Exercise prompt:
Lines below that hold the word "label" must be copied in full.

Dataset records:
---

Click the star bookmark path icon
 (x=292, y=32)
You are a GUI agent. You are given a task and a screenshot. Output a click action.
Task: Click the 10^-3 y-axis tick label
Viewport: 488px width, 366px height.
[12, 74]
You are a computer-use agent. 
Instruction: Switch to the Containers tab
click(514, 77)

---

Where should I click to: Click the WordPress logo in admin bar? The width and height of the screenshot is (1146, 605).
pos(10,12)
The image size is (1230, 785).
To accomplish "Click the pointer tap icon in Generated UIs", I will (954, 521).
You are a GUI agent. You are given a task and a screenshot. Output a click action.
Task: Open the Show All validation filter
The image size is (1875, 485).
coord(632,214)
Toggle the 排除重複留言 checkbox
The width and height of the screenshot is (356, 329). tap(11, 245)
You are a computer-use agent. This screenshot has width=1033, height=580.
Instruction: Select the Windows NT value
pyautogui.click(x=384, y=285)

---

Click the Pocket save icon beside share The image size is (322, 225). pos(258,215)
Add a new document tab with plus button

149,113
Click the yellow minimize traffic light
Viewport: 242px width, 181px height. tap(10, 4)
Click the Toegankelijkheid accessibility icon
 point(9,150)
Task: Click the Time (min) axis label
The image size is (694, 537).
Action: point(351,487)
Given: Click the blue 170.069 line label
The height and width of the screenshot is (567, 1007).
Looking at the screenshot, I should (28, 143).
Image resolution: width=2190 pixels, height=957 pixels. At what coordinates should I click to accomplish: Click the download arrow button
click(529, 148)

---

Final answer:
Task: Click the 10^-3 y-axis tick label
Task: Click the Time (min) axis label
Given: Click the blue 170.069 line label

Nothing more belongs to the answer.